*Requirement:* Leave out the pictures, and print exactly the lines from the one holding "The image size is (398, 145)." through the last line of the material.

*Given data:*
= = = = = = =

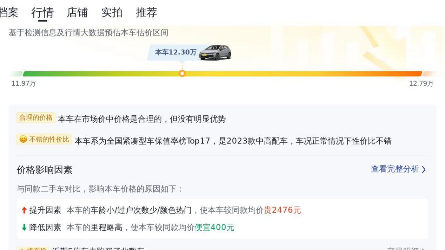Viewport: 445px width, 250px height.
Task: Click the 不错的性价比 tag label
Action: (x=49, y=140)
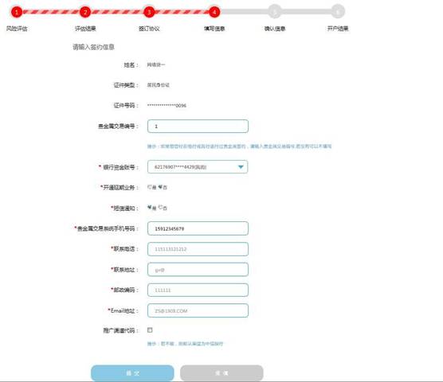The width and height of the screenshot is (443, 382).
Task: Select 是 for 开通延期业务
Action: tap(150, 187)
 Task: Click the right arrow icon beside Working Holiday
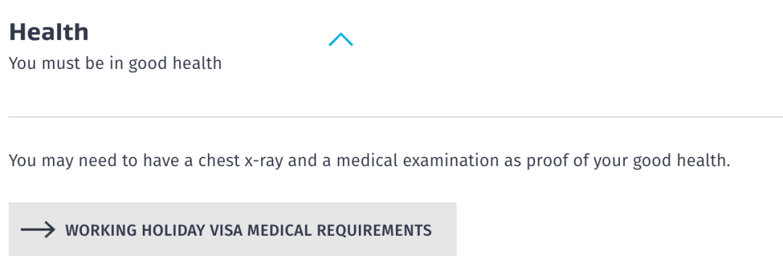(x=38, y=229)

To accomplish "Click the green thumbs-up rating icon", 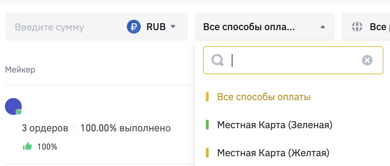I will pos(27,147).
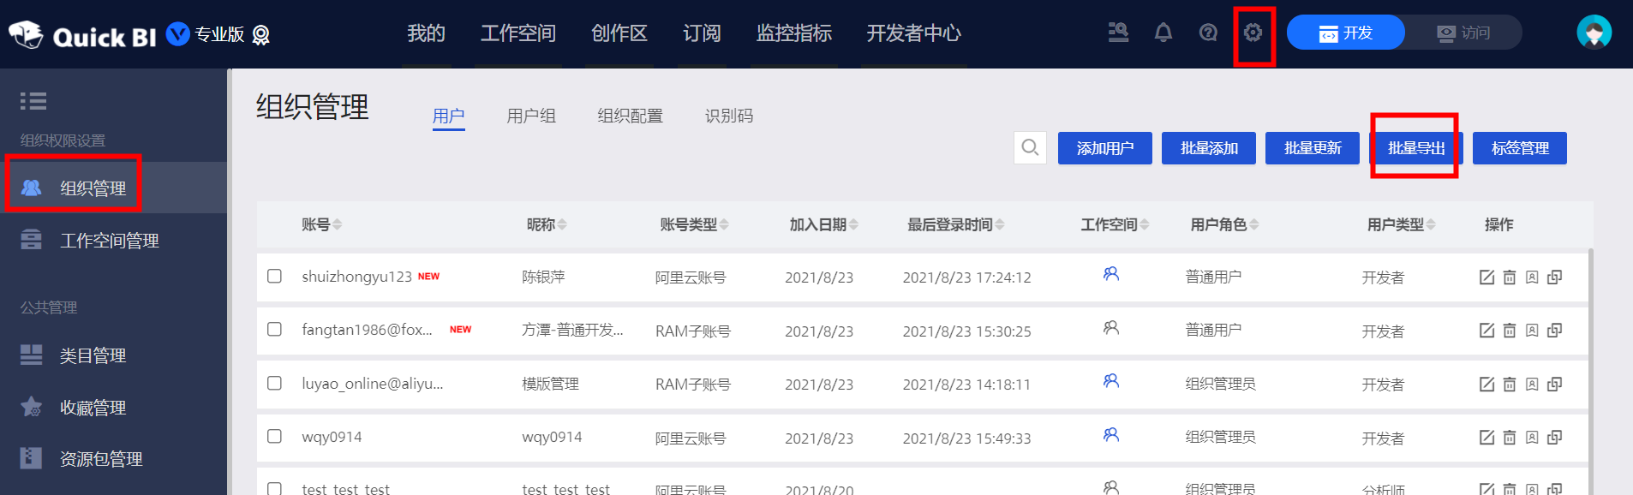This screenshot has width=1633, height=495.
Task: Switch to 访问 mode toggle
Action: [x=1463, y=33]
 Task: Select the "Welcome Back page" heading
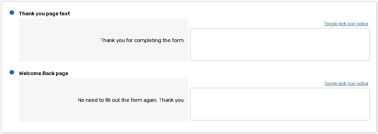tap(44, 73)
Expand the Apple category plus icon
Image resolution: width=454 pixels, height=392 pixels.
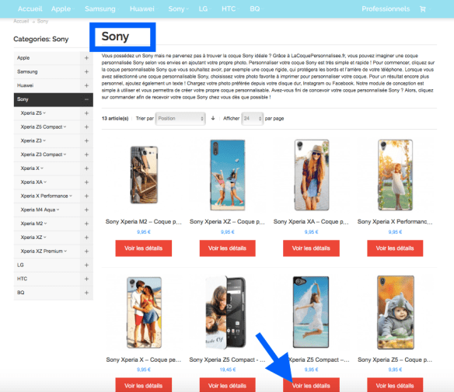click(86, 57)
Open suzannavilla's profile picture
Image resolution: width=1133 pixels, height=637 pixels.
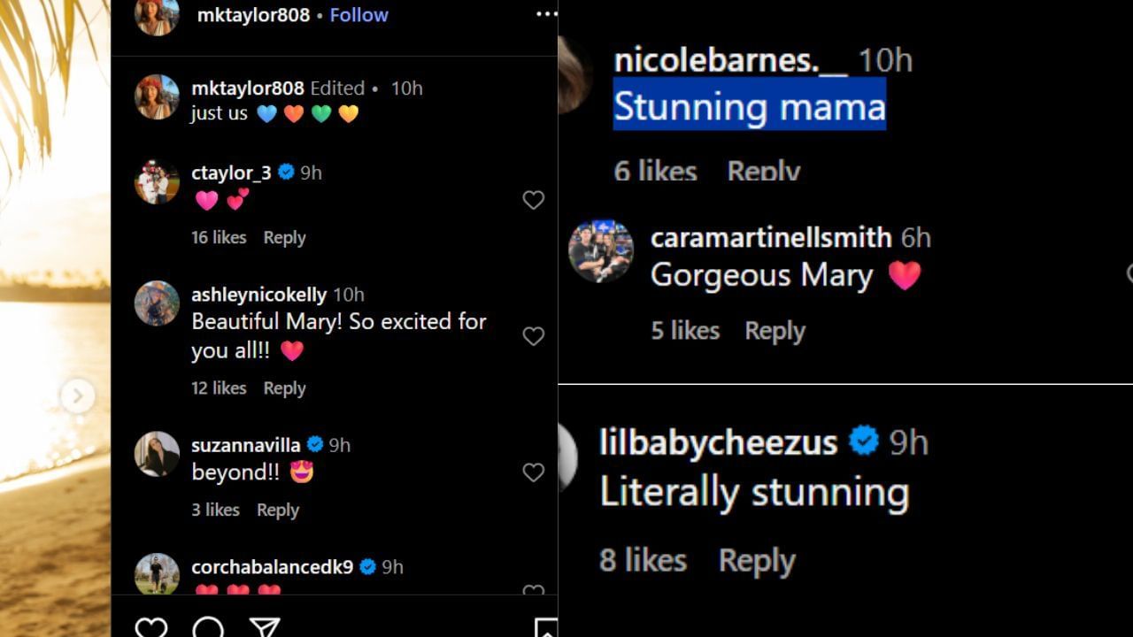click(157, 454)
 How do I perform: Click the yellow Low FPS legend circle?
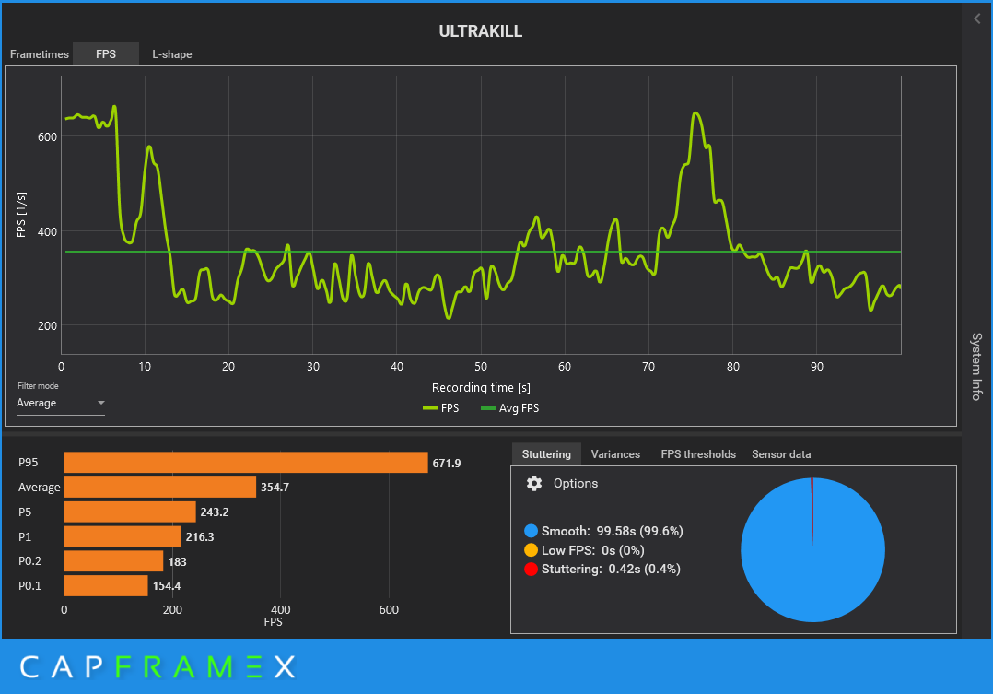(x=531, y=550)
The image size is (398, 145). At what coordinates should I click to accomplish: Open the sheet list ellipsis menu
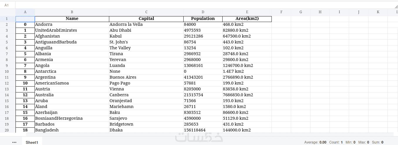click(14, 142)
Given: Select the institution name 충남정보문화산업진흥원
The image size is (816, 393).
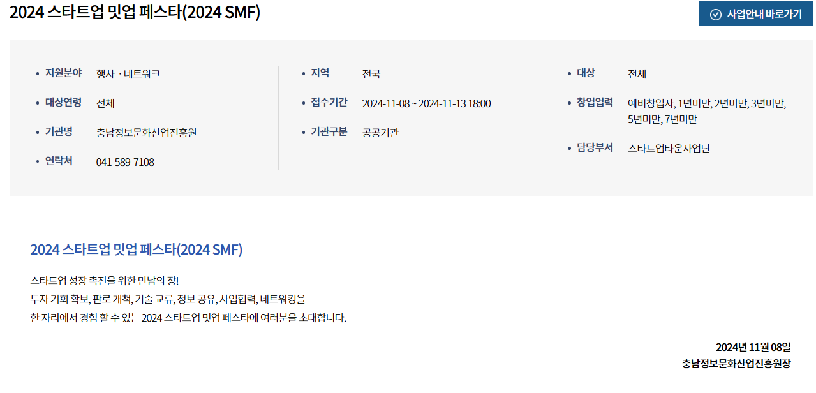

= = = = = = =

*Output of the exercise:*
The image size is (398, 145). At what coordinates should I click to accomplish: Open the sheet list ellipsis menu
click(14, 142)
Given: Select the institution name 충남정보문화산업진흥원
The image size is (816, 393).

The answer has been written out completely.